It's context. Business meeting...yes...women, not girls. In a dating context my experience matches BananaPeel and dennisg1, I've yet to meet a woman that objects to being called a girl in a generic sense and particularly so in an endearing manner.

It's women's night out? No, it's girls night out.
It's a girls group? No, it's a women's group.

It's context.


----------



## dennisg1 (Jun 5, 2017)

Rowan said:


> I could have sworn there was a dating app a few years ago that basically used your social media friends lists to find you matches. Essentially, you could see the profiles and be matched with other singles who were friends of friends of friends. I guess it didn't take off, because I can't seem to find any reference to it now.


I'm sure when the Facebook dating app comes out there will definitely be something like this built into their algorithm when it comes to matching, I'm interested to see how this compares to other online dating apps. I feel once Facebook enters this market it will definitely effect other dating apps because a lot of them already use Facebook's APIs to receive data for their own matching app algorithms. 

https://www.wired.com/story/facebook-dating-how-it-works/
https://techcrunch.com/2018/08/03/facebook-dating-feature/


----------



## Mr. Nail (Apr 26, 2011)

I've had poor results when using terms that make a woman seem older. i.e. crone, hag, spinster, granny.
On the other hand all I have to do is walk into a gym to be called creeper.


----------



## oldshirt (Apr 1, 2017)

You are asking a question and bringing up a topic that up untill the last decade or two was just simply how it was done for thousands and thousands of years of human history.


Putting the topic if the word "girls" aside for a moment and getting back in topic - yes, having a trusted person vouch for you carries much weight.

An attractive female is bombarded daily with constant attention and offers and opportunities. She doesnt know if you are a normal dude or a total schlep or a serial killer that has half a dozen women chained up in your crawlspace.

But If a trusted female friend or relative of her own or greater status and market value vouches for you, that carries a lot of weight and helps you get your foot in the door much more than a self-written profile.

It's the same is the business world where network marketing and "not what you know but who you know" makes all the difference in the world.

In traditional cultures the village "Matchmaker" carried great weight in setting up potential mates and the extreme form is actual arranged marriages where parents worked out with other parents and the tribal elders on who would be matched up with who. 

My wife is way out of my league looks-wise and even though we worked in the same place for years, she didn't give me the time of day until a mutual friend that she had a lot of faith in started telling her that I was a good guy and would be a good catch.

And additionally, since she wouldn't give me the time of day, I thought she was a total snob and biotch until this mutual friend started telling me that she was actually very warm and nice and that she was just shy and that I needed to nut-up and ask her out and get to know each other.

This was back before Al Gore invented the internet and this is how people met and dated.
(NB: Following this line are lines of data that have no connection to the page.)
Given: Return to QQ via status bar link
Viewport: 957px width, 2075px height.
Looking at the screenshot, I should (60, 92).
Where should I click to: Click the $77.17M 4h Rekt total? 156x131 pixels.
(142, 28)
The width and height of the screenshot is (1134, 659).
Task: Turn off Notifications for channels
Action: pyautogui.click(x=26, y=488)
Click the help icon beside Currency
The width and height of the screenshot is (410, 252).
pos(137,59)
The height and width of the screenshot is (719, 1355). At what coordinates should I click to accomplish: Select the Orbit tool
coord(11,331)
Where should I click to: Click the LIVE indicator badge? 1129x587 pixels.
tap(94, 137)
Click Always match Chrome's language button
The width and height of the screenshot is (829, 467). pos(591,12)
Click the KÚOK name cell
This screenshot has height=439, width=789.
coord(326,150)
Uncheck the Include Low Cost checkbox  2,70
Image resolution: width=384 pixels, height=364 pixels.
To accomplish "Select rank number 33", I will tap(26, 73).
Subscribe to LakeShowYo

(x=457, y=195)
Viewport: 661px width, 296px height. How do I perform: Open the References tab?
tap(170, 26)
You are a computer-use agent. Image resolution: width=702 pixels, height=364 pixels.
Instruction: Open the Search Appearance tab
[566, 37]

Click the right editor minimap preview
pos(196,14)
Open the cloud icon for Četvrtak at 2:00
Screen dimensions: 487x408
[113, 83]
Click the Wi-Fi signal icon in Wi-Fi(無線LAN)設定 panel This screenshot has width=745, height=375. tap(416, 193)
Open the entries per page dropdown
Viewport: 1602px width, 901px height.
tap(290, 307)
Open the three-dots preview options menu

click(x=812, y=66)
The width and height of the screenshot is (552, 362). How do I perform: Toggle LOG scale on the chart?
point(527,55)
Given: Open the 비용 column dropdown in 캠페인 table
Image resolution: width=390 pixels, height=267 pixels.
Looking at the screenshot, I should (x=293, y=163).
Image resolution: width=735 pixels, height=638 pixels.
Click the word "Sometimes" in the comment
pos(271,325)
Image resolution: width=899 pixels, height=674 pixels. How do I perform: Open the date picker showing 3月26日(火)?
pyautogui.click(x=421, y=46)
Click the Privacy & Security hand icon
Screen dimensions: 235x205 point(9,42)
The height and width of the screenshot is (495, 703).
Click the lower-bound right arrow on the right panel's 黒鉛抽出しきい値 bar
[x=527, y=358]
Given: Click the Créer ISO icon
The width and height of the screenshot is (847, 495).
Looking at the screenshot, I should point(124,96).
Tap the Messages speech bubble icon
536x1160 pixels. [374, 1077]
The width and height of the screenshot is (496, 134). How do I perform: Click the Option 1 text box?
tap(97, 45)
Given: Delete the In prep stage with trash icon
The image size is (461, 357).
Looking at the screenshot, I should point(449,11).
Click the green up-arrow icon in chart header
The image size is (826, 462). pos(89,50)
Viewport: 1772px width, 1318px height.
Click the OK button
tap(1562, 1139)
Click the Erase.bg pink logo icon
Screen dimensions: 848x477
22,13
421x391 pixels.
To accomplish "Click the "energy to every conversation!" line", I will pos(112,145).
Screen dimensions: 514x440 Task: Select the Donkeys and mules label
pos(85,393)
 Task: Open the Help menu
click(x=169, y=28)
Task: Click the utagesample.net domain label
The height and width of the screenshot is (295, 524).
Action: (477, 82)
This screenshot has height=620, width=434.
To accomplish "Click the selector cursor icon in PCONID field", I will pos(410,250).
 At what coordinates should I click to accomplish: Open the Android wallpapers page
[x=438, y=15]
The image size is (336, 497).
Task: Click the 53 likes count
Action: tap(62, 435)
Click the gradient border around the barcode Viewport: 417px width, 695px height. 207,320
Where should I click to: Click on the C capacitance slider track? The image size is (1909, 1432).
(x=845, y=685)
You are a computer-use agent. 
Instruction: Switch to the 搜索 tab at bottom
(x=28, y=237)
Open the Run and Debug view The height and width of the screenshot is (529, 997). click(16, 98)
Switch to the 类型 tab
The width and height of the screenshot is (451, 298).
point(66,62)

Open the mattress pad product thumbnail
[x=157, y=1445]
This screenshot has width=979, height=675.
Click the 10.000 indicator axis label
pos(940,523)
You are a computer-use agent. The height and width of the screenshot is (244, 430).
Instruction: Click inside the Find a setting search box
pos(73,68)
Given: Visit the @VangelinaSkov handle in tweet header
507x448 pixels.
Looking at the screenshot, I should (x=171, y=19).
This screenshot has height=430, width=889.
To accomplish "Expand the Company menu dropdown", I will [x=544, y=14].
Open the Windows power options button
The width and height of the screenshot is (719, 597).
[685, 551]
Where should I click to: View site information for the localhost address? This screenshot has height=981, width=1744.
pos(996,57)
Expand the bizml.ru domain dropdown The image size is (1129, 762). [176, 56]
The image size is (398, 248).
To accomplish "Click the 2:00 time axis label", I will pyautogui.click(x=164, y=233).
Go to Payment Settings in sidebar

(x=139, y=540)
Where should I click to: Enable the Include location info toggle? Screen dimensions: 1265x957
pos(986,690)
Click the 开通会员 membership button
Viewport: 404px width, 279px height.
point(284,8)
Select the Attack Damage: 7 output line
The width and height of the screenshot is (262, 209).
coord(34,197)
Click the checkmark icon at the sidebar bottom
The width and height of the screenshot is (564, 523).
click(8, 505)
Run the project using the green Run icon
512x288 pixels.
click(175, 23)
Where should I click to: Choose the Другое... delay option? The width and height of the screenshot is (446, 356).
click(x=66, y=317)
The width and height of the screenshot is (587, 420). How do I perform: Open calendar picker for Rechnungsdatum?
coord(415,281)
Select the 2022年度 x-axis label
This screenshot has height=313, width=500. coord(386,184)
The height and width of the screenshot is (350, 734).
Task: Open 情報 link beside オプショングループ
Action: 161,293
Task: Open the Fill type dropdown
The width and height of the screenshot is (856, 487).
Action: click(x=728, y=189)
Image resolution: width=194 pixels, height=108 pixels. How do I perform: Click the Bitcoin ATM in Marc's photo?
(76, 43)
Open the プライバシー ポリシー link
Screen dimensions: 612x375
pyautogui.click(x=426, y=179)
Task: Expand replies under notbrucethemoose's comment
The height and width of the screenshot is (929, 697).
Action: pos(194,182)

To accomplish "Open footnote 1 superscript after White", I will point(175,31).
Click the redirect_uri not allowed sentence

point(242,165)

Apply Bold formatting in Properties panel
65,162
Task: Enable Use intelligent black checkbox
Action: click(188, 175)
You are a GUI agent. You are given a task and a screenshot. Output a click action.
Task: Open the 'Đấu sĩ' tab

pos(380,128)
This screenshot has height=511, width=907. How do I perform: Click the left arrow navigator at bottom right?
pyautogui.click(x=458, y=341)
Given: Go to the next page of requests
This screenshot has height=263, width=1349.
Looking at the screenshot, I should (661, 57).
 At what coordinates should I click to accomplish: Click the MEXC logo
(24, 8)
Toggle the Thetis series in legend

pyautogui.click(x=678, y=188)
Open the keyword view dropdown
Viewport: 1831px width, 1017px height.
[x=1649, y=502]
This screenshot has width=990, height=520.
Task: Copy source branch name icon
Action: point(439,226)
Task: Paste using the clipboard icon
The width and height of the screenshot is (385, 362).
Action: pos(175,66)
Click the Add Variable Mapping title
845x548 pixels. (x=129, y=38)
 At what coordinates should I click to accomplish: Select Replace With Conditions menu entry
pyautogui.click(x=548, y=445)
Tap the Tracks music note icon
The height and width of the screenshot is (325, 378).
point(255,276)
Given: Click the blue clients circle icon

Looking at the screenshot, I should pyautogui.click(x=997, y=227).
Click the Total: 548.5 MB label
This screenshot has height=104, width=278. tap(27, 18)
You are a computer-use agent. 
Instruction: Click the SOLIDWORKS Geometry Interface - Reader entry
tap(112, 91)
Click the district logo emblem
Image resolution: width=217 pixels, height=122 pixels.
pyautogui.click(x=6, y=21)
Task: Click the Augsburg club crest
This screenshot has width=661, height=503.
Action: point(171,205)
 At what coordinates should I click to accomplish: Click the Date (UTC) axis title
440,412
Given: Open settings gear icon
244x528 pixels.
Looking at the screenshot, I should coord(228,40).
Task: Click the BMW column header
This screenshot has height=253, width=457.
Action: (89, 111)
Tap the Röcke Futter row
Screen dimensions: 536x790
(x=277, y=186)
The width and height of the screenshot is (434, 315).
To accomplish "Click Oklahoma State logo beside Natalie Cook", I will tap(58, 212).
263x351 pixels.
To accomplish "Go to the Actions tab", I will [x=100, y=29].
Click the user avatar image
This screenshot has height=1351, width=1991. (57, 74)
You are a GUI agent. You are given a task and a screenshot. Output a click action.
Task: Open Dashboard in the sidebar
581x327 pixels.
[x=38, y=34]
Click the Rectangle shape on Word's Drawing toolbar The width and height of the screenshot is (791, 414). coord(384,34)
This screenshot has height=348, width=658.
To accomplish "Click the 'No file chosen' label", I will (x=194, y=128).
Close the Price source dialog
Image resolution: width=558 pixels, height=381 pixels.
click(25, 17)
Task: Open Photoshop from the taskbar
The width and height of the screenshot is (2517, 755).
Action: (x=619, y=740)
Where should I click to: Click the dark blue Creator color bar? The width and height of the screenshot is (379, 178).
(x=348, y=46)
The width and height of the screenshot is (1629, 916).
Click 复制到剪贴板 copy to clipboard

She would have never even wrote me back if all she had to go on was my picture and and self-written profile.

And truth be told, I probably would've assumed she was way out of my league and I never would've tried swiping her or writing to her online anyway.


----------



## Edmund (Apr 1, 2017)

EleGirl said:


> The male equivalent to "girl" is "boy".
> 
> 
> 
> ...



When I was in my twenty’s a few decades ago we called them “chicks”. Were they small hens? Then the late 70s came along and guys referred to them as “ladies”. A song about classified personal ad dating, pina colattas and getting caught in the rain is an example. After that, every woman became a “babe”. Are they babies? Today, girls refer to their boyfriends as “boo”. That is scary. What is it, Halloween? Feminism and political correctness have turned common slang into insult where some people are looking for an opportunity to be offended where there was no such intent. As in this thread.


----------